All of the paradoxes and conundrums of time are magnified when we consider how time operates in cyberspace. Our tools work away quite happily in infinitesimally small slivers of seconds, yet time seems to stand still when a song (being streamed from a satellite in outer space) takes more than a few seconds to load. But that’s because as humans, we are unique, as far as we know, in our experience of time as relative. As such, we are also creatures who can look at time both backwards, and less successfully, forward. This allows us to learn from our mistakes and to use that knowledge to perhaps avoid similar misadventures in the future.
The phenomenon of preemption — anticipating something bad and taking steps ahead of time to prevent it from happening — is precisely how we’ve survived as long as we have.
We use preemption as a matter of course in our daily lives so often, so pervasively, and so automatically, we don’t even realize it. We look both ways before we cross the street. When we’re in the car, most of us buckle up. We check the label on that pill bottle before popping more than one. We cover our mouths when we sneeze or cough. We cautiously blow on a spoonful of steaming soup. What’s puzzling is how slow we have been to translate our nearly constant preemptive posture from the physical world to the virtual world.
It’s not as though we don’t know we’re being attacked in cyberspace. Nor is it a case of having complete faith in the solutions we’ve already deployed; we know they’re incomplete. This reticence produces even more head-scratching when you consider how effective a little preemption could be. For instance, the actual time from when a phishing e-mail is sent to when a user clicks on a link is less than 90 seconds. But the time paradox here is that it takes a nearly a year or more of planning and probing before that e-mail can be crafted and sent, and another year afterwards before the attack is recognized.
Which gives us plenty of time for preemption to work its magic.
Only action changes outcomes and early action changes outcomes sooner. If we want to have a different outcome from these attacks, we need to stop them before they penetrate and cause damage within our organizations, not after. So how might we go about that?
To begin with, we must think about cybersecurity differently. It is not what is used to be ten, five, or even one year ago. That means we need a different kind of approach — a preemptive one — that deals with the reality of how the world has changed.

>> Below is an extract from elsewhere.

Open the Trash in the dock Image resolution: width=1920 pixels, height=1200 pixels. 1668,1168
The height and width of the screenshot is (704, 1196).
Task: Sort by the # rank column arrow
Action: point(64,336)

First, phishing bypasses the isolate, detect, and respond forensics-oriented defenses we already have in place. Second, our current crop of defenses focus on detecting the payload and insulating the victim from it. But that’s proven to be not very effective when the targeted victim is always different and payloads are enabled by the very targets they’re sent to and the time to detect payloads is too late. Third, phishing really, really works. Studies show that 9 out of 10 people, even those who’ve been trained not to do so, can’t resist clicking on a compelling but phony email. So is it any wonder why upwards of 97% of all attacks are now targeted and socially engineered? Essentially, attackers are using our own trusting human natures against us. And they’re winning. Finally, phishing is economical. Once attackers find something that works, they’ll use it over and over and over, sending the same piece of malicious code to thousands of organizations until it doesn’t work anymore.
All of which presents us with opportunities to change how we look at cybersecurity and reconsider what is effective. If we know that phishing is so effective, we can stop trying to change our human behavior and take advantage of the attackers human patterns.